-- Extract follows --

Scientific classification
- Kingdom: Animalia
- Phylum: Chordata
- Class: Reptilia
- Order: Squamata
- Suborder: Serpentes
- Family: Colubridae
- Genus: Pseudalsophis
- Species: P. biserialis
- Binomial name: Pseudalsophis biserialis (Günther, 1860)

= Galapagos racer =

- Genus: Pseudalsophis
- Species: biserialis
- Authority: (Günther, 1860)
- Conservation status: NT

Species of snake

The Galápagos racer (Pseudalsophis biserialis) is a colubrid snake in the genus Pseudalsophis that is endemic to the Galápagos Islands. It is a mildly venomous constrictor but it is not considered aggressive or harmful to humans. The two subspecies are the eastern and western racers, the latter being larger, longer, and darker than the former. The western subspecies specializes in hunting fish, while both subspecies eat small reptiles, eggs, rodents, and bird hatchlings. The Galapagos racer is near threatened due to recently introduced species that feed on snake eggs, including pigs, rats, mice, and cats. It is one of only three species of snakes on the Galápagos Islands, and it was first described in 1860. In November 2016, a video clip from the BBC series Planet Earth II showing a group of Galápagos racers hunting marine iguana hatchlings became a viral trend.

==Description==

The snake is the only snake that occurs in the islets around the Floreana Island in Galápagos. The average sizes of males and females are respectively 129 and 126 cm. The snake is mildly venomous, with venom impacting the snake's small prey, but without effect on humans. Their diet includes small lizards, invertebrates, and birds.

==Taxonomy and etymology==
Originally classified as Herpetodryas biserialis by Albert Günther in 1860, this species has been renamed numerous times since then. The generic names have included Dromicus, Orpheomorphus, and Oraphis.

-- Extract concluded --

Required action 1: In the Galápagos racer text, who first classified the species, and under what name?
Required action 2: What does the Galápagos racer text say, in two sentences?
The items have no connection to the Galápagos racer text.

-- Excerpted records follows --

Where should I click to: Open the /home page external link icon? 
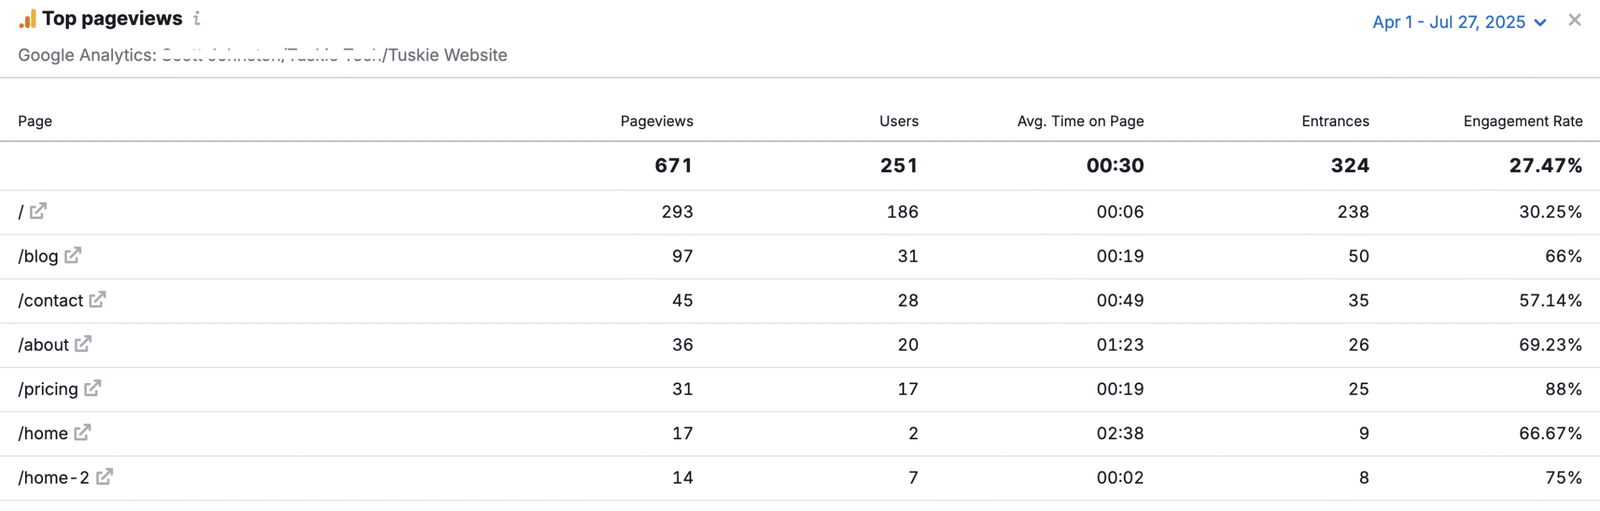82,432
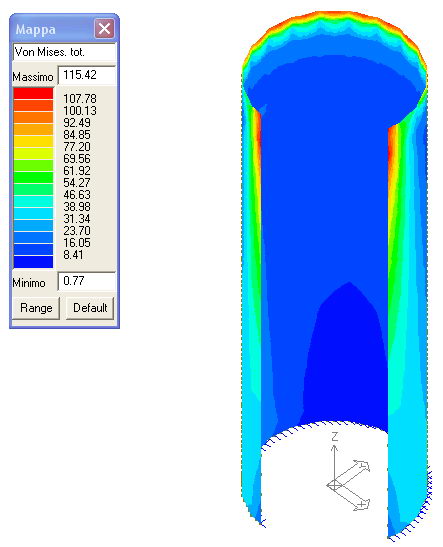Screen dimensions: 443x547
Task: Click the dark blue cylinder interior wall
Action: (x=324, y=209)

-- Excerpted records concluded --

Answer area 1: Albert Günther classified it as Herpetodryas biserialis in 1860.

Answer area 2: The Galápagos racer is a mildly venomous colubrid constrictor endemic to the Galápagos Islands that is not considered harmful to humans, and its two subspecies, the eastern and western racers, eat small reptiles, eggs, rodents, and bird hatchlings. It is near threatened because introduced pigs, rats, mice, and cats feed on its eggs, and it was first described in 1860 as Herpetodryas biserialis by Albert Günther.